En la carta a los Efesios Pablo habla del “viejo hombre” y del “nuevo hombre”, y aclara perfectamente su significado. Puede ayudarnos a entender si pensamos en dos pautas diferentes de vida. Una está centrada en el yo— que es pecado (el viejo hombre). La otra tiene a Dios como su centro—que es santidad (el hombre nuevo). Todos los sucesos, y todo el material de que nuestra vida está hecha, caen dentro de uno u otro modo o estilo de vida. Y, en efecto, ambos modos de vida pueden existir simultáneamente dentro de un corazón que no está rendido completamente. Estos dos modos diferentes se superponen uno al otro, de modo que la vida total, vista geométricamente se parece más a una elipse que a un círculo, como debería ser.
Esto podría ilustrarse por medio de un imán que se pasa por debajo de una hoja de papel donde hay diseminadas partículas de hierro. Mirando desde arriba no se puede ver el imán, pero se puede ver dónde están sus polos por la posición que toman las partículas que instantáneamente se agrupan alrededor de los polos. En la vida de los cristianos hay dos grandes polos, el yo y Dios. Todas las partículas que forman nuestra vida se agrupan alrededor de uno de esos polos en pautas de vida que son parcialmente egocéntricas y parcialmente teocéntricas. Es concebible que aquellas partículas de nuestro ser que se centran en ambos polos a la vez, tengan un tiempo de conflicto hasta resolver en cuál de los polos se centrarán definitivamente. El apóstol Santiago algo sabía de este conflicto cuando hablaba de “el hombre de doblado ánimo, el cual es incons­tante en todos sus caminos”. La mente carnal es precisamente la personalidad que se centra en el yo humano, y el modo de vida que produce desagrada a Dios precisamente porque la mente carnal es enemistad contra Dios.

## Tarea obligatoria 1:
Transcribe tal cual los registros desde la línea que contiene "Viewport: 1027px width, 597px" hasta el final de los registros, ambas incluidas.

## Datos de la tarea:
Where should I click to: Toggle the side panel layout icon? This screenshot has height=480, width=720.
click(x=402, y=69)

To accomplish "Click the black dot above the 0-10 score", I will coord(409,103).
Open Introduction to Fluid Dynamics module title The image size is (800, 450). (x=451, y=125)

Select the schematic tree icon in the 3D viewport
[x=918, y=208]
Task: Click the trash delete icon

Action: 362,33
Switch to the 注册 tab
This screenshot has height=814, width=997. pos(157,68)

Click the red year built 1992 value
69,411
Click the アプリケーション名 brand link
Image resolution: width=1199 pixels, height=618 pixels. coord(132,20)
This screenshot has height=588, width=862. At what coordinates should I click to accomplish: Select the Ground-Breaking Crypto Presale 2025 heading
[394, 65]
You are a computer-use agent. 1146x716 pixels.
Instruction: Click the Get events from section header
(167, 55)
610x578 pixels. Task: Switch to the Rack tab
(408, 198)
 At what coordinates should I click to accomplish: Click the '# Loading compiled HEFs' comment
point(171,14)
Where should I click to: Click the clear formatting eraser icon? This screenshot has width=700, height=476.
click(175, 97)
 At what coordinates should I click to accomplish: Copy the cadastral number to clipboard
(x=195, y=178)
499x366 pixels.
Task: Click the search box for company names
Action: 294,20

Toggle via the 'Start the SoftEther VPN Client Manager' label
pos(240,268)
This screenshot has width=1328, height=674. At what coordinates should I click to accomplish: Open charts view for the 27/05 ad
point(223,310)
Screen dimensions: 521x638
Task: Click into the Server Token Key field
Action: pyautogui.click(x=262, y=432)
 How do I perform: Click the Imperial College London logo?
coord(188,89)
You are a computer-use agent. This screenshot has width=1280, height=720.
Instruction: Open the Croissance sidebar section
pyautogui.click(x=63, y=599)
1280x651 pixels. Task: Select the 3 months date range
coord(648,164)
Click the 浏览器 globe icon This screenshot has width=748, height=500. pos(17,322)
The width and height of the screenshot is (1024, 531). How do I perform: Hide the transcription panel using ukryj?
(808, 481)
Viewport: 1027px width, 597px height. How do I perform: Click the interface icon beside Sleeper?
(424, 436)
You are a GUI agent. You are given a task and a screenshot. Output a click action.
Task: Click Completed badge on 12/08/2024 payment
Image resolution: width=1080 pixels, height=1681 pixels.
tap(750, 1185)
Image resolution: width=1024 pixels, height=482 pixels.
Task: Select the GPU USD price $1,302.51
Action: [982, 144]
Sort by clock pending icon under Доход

## Tarea obligatoria 2:
Responde según el fragmento sobre el viejo y el nuevo hombre:
(a) ¿A qué figura se parece más la vida total vista geométricamente?
(b) ¿Qué se pasa por debajo de la hoja de papel en la ilustración?
(c) ¿Cuáles son los dos grandes polos en la vida de los cristianos?

## Respuesta completa 1:
Viewport: 1027px width, 597px height. How do I perform: Click the interface icon beside Sleeper?
(424, 436)
You are a GUI agent. You are given a task and a screenshot. Output a click action.
Task: Click Completed badge on 12/08/2024 payment
Image resolution: width=1080 pixels, height=1681 pixels.
tap(750, 1185)
Image resolution: width=1024 pixels, height=482 pixels.
Task: Select the GPU USD price $1,302.51
Action: [982, 144]
Sort by clock pending icon under Доход

## Respuesta completa 2:
(a) A una elipse.
(b) Un imán.
(c) El yo y Dios.